*** Opening INPUT DATA ***

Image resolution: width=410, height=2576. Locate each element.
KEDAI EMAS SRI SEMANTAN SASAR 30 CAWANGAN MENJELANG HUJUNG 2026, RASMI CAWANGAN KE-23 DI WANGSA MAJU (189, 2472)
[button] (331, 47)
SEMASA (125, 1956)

*** Closing INPUT DATA ***
*** Opening INPUT DATA ***

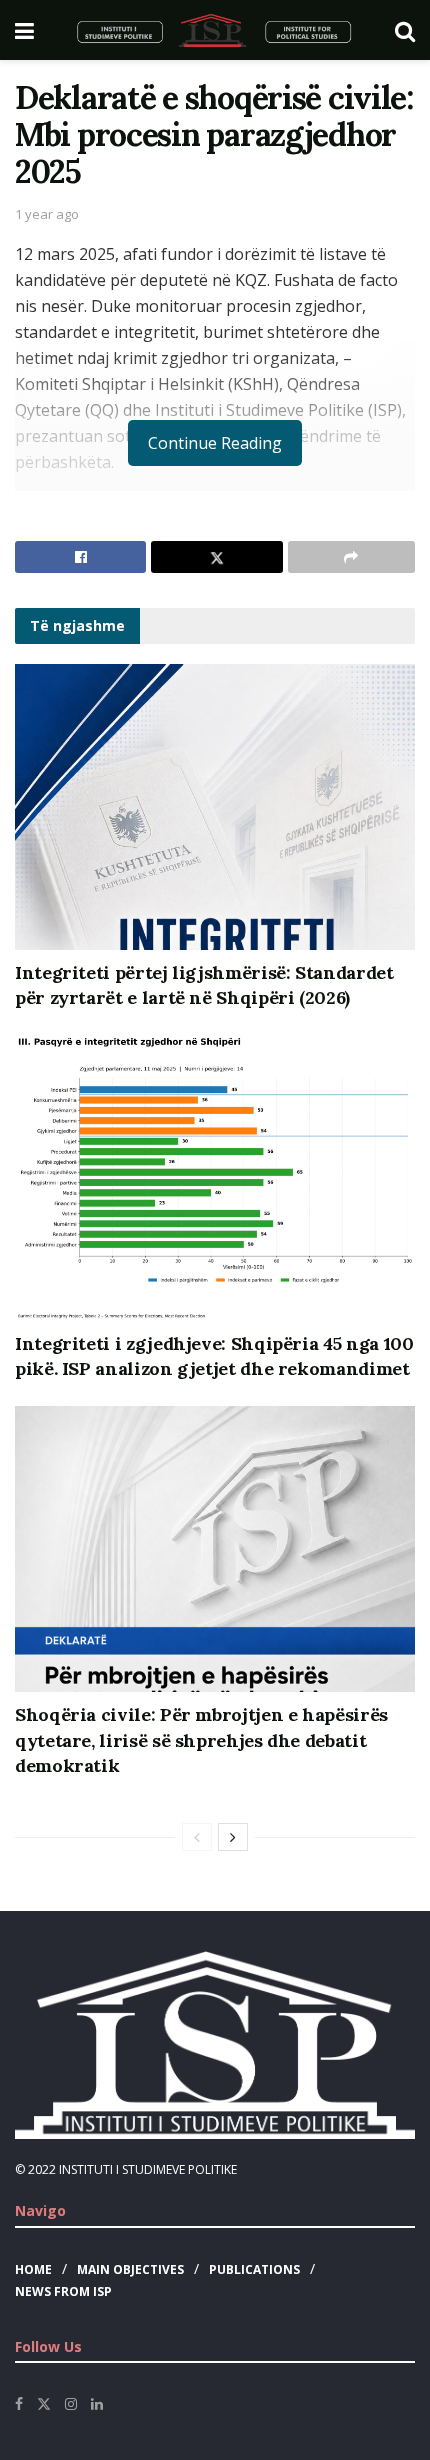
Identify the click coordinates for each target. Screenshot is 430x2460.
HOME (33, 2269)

*** Closing INPUT DATA ***

## TASK PROMPT
Scan the entries above for the line containing "Image resolution: width=410, height=2576.", and copy it and all lines after it exactly, down to and including the line containing "SEMASA (125, 1956)".

## REPLY
Image resolution: width=410, height=2576. Locate each element.
KEDAI EMAS SRI SEMANTAN SASAR 30 CAWANGAN MENJELANG HUJUNG 2026, RASMI CAWANGAN KE-23 DI WANGSA MAJU (189, 2472)
[button] (331, 47)
SEMASA (125, 1956)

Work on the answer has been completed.